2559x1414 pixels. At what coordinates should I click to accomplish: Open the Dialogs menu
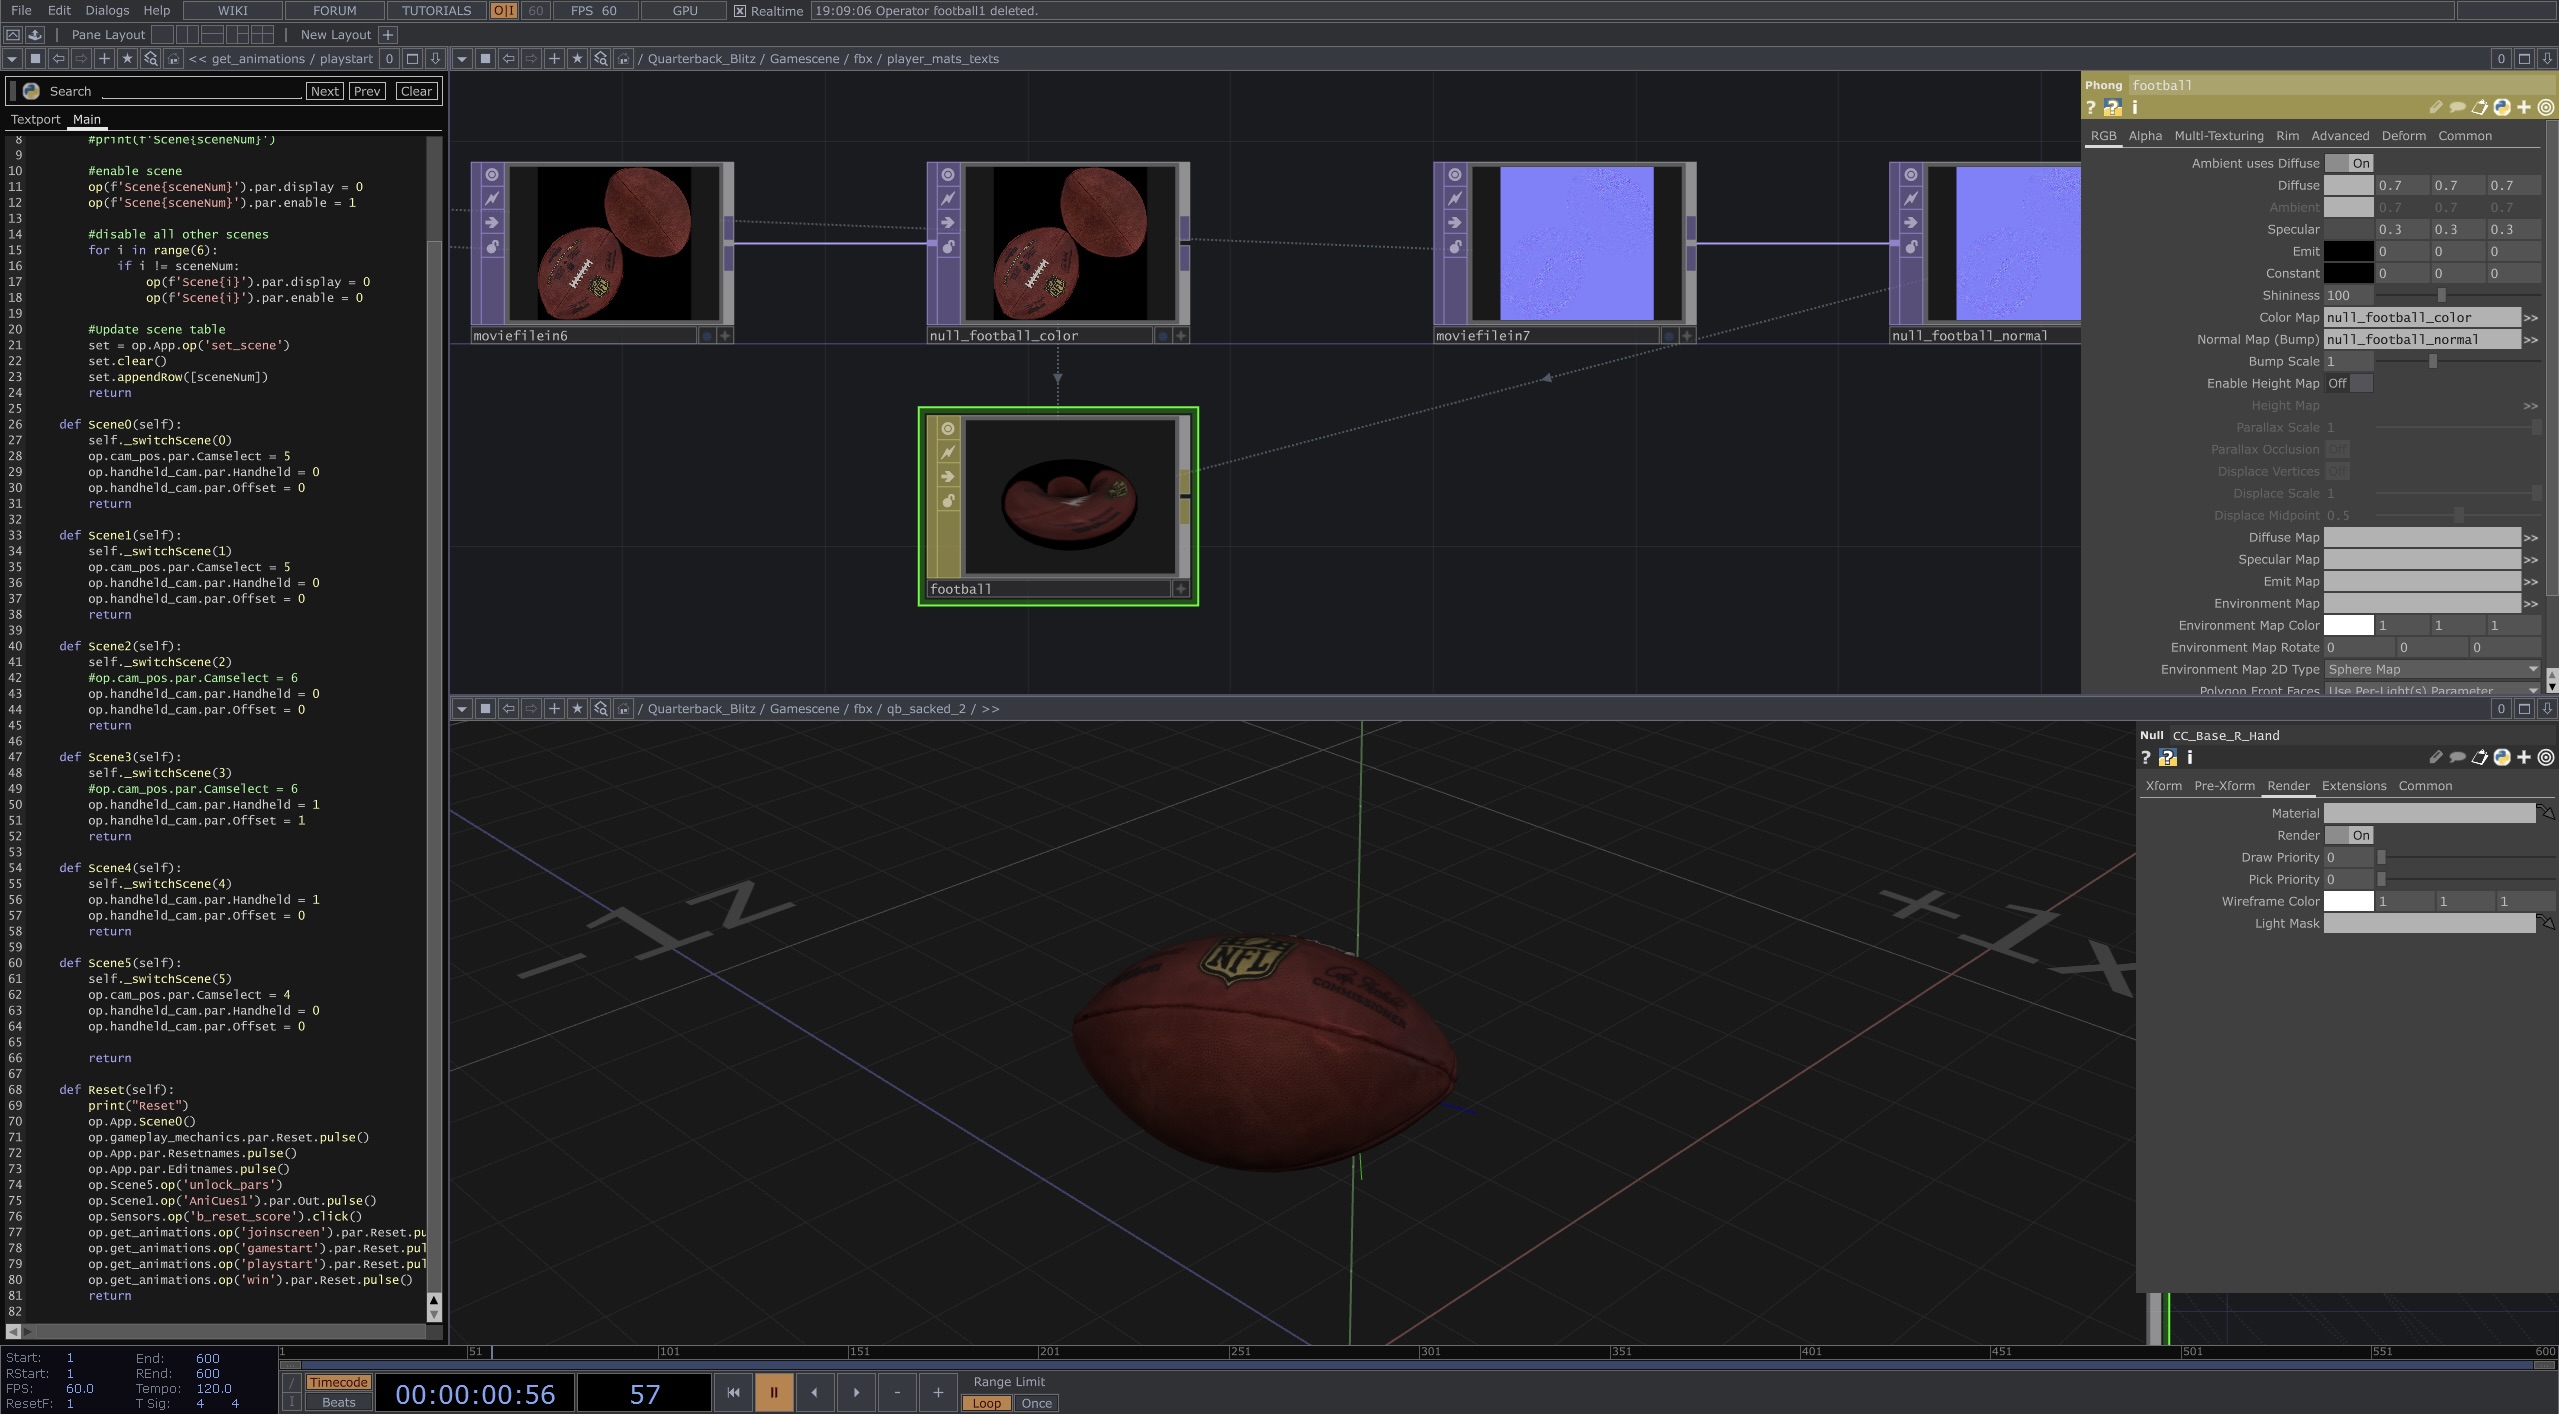(x=107, y=10)
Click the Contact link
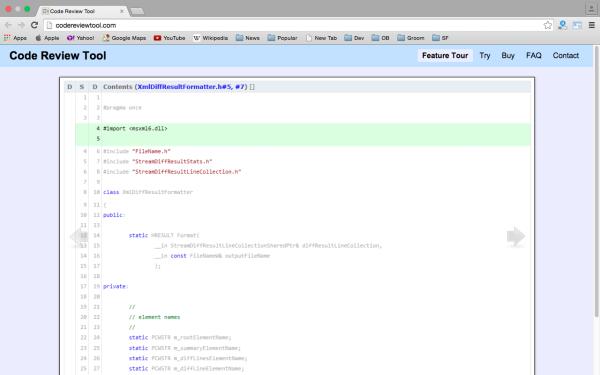Image resolution: width=600 pixels, height=375 pixels. pyautogui.click(x=565, y=55)
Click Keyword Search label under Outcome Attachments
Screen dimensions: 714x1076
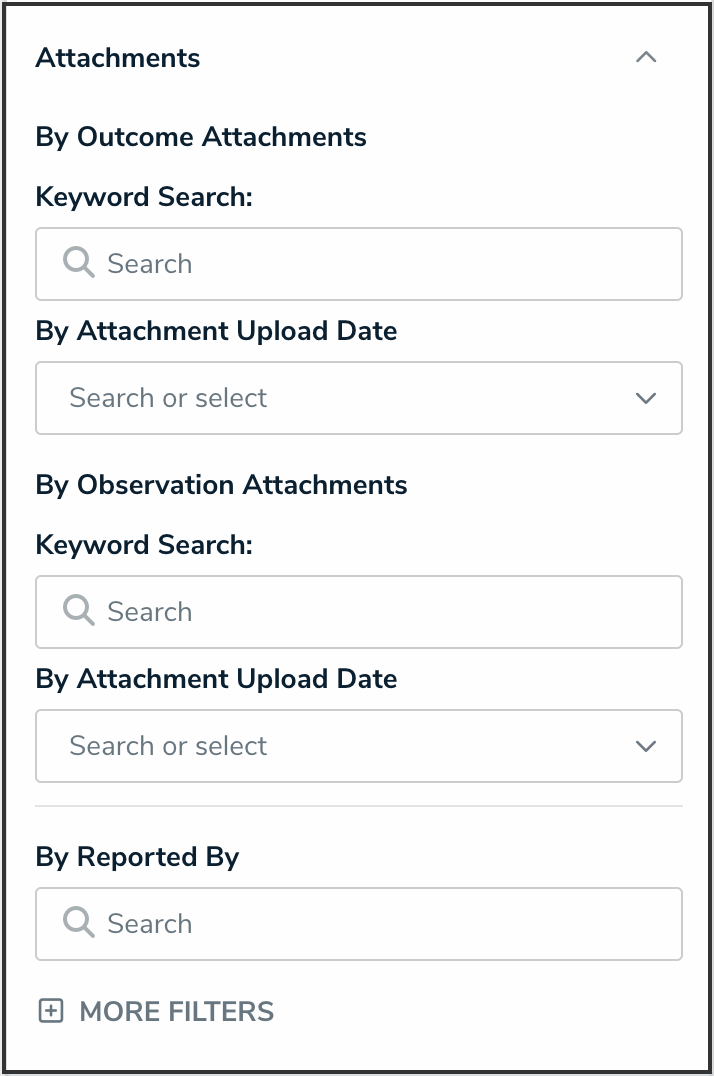pos(144,197)
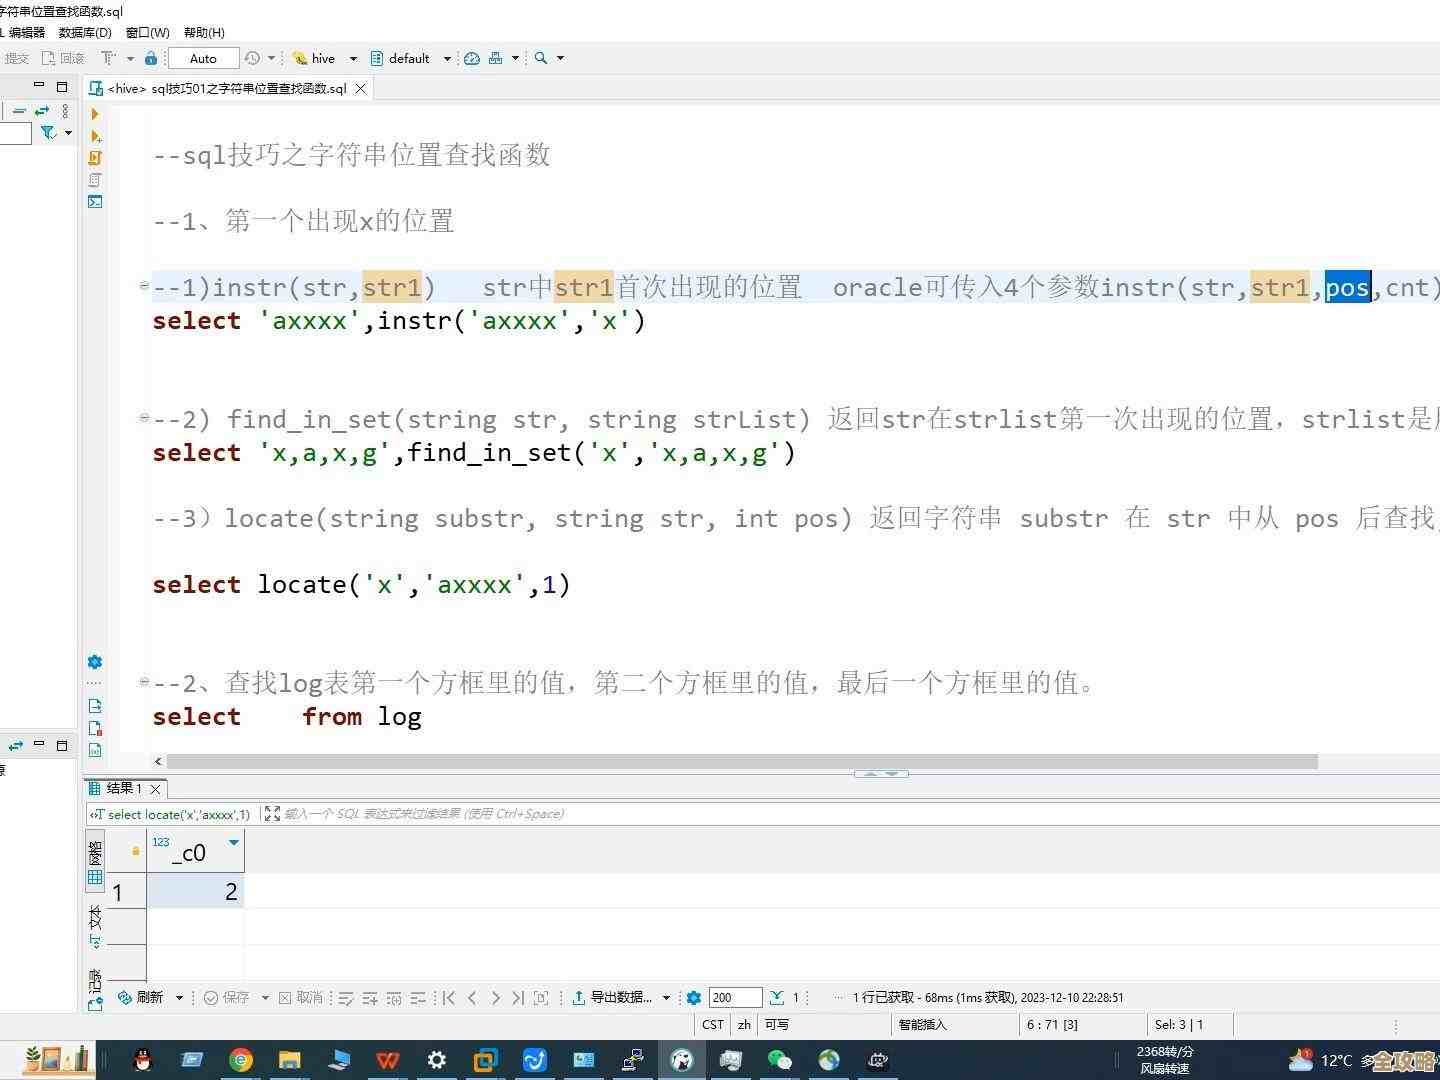Click the search magnifier icon in the toolbar
1440x1080 pixels.
(538, 58)
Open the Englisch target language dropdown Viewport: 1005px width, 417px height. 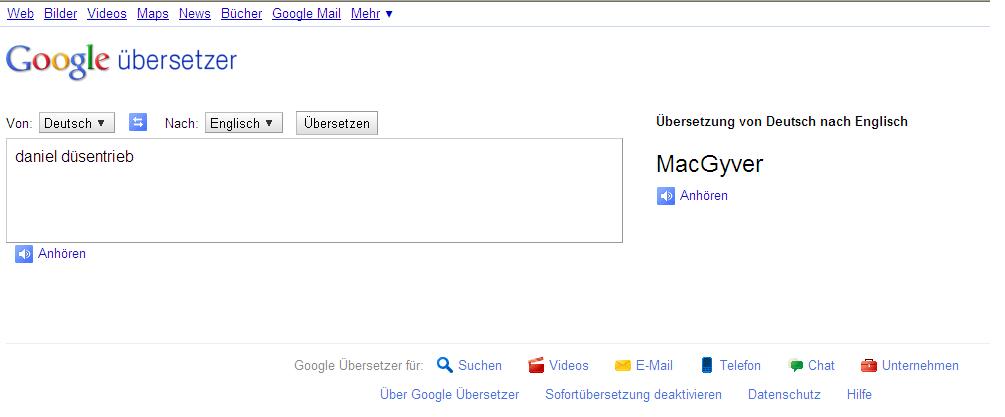pos(243,123)
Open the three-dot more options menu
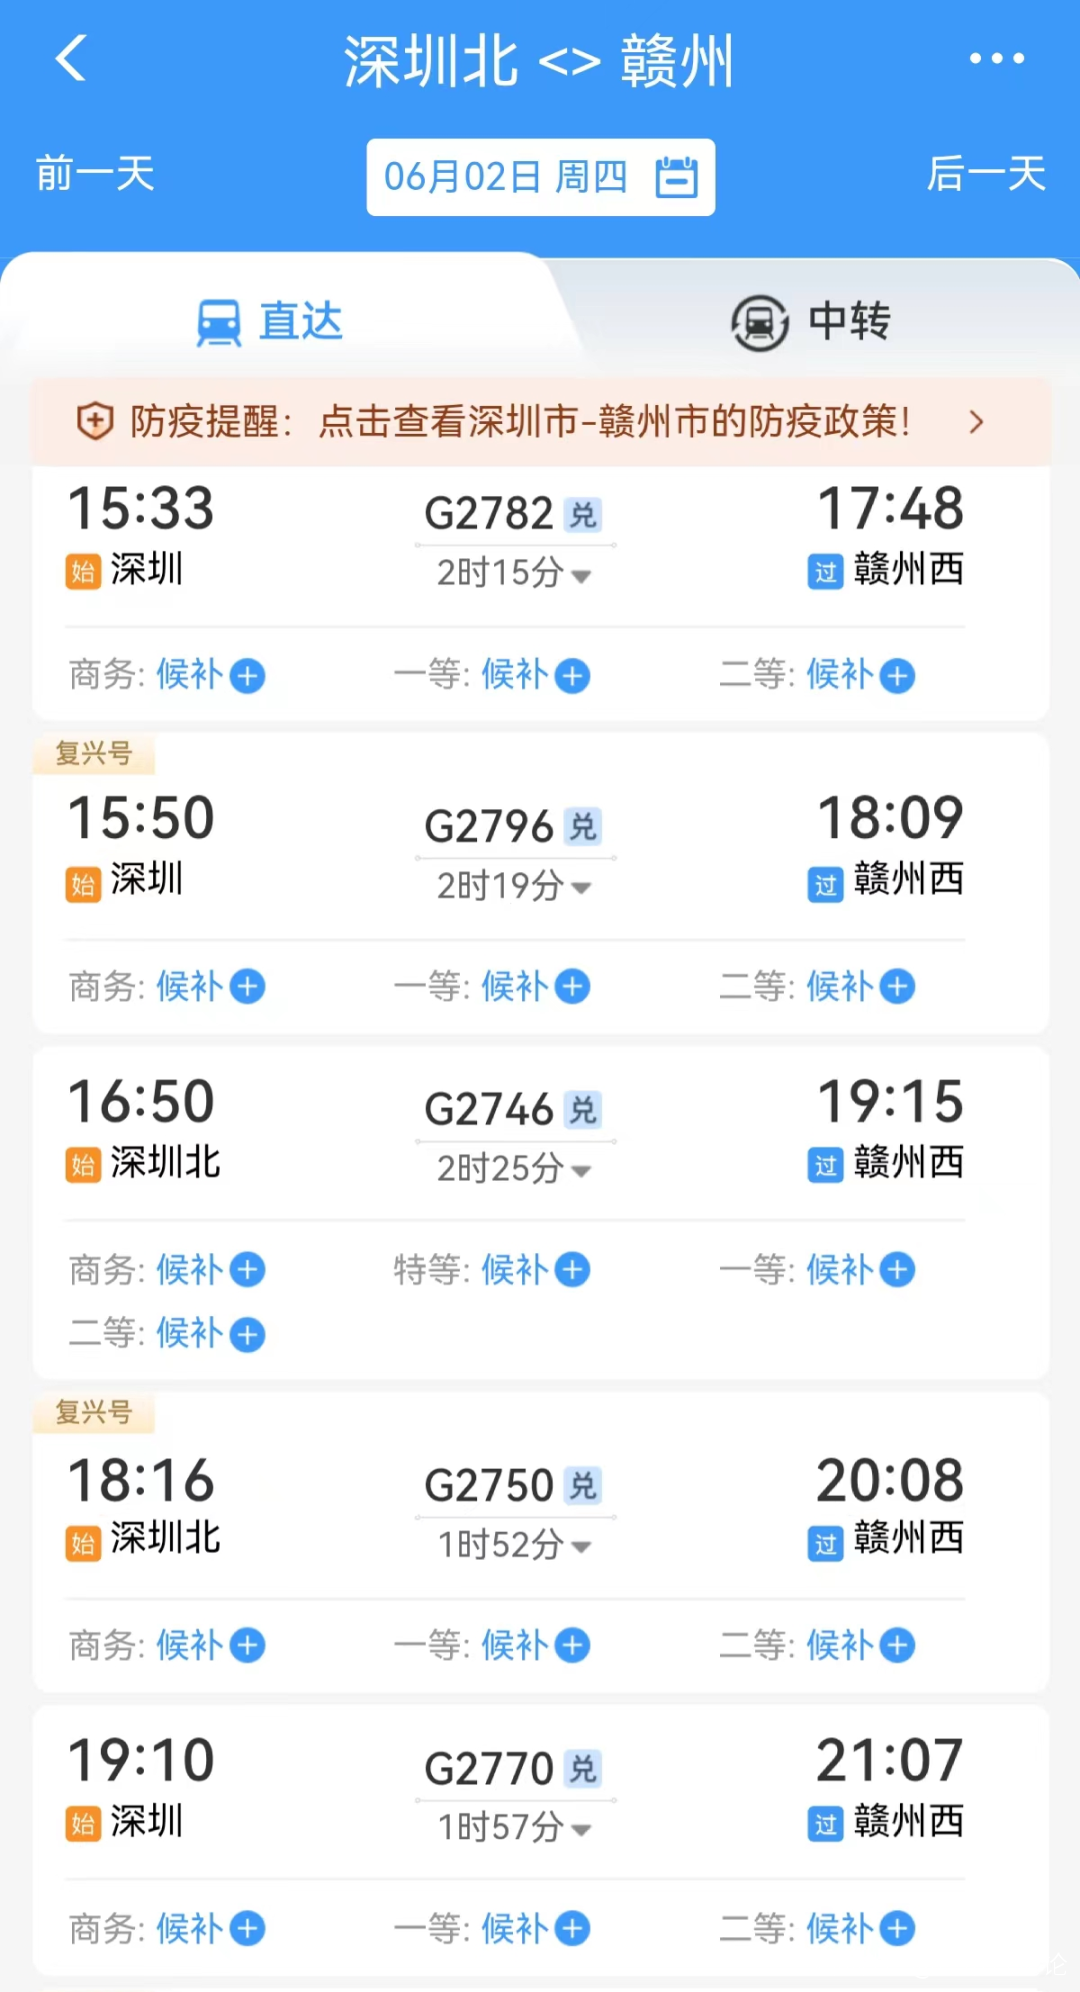Image resolution: width=1080 pixels, height=1992 pixels. click(996, 59)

## Task instructions:
Which of the lines above contain the word "menu", with case counting? Pull out each of those lines and copy it in full.

## Exercise response:
2559x1414 pixels. At what coordinates should I click to accomplish: Open the Dialogs menu
Open the three-dot more options menu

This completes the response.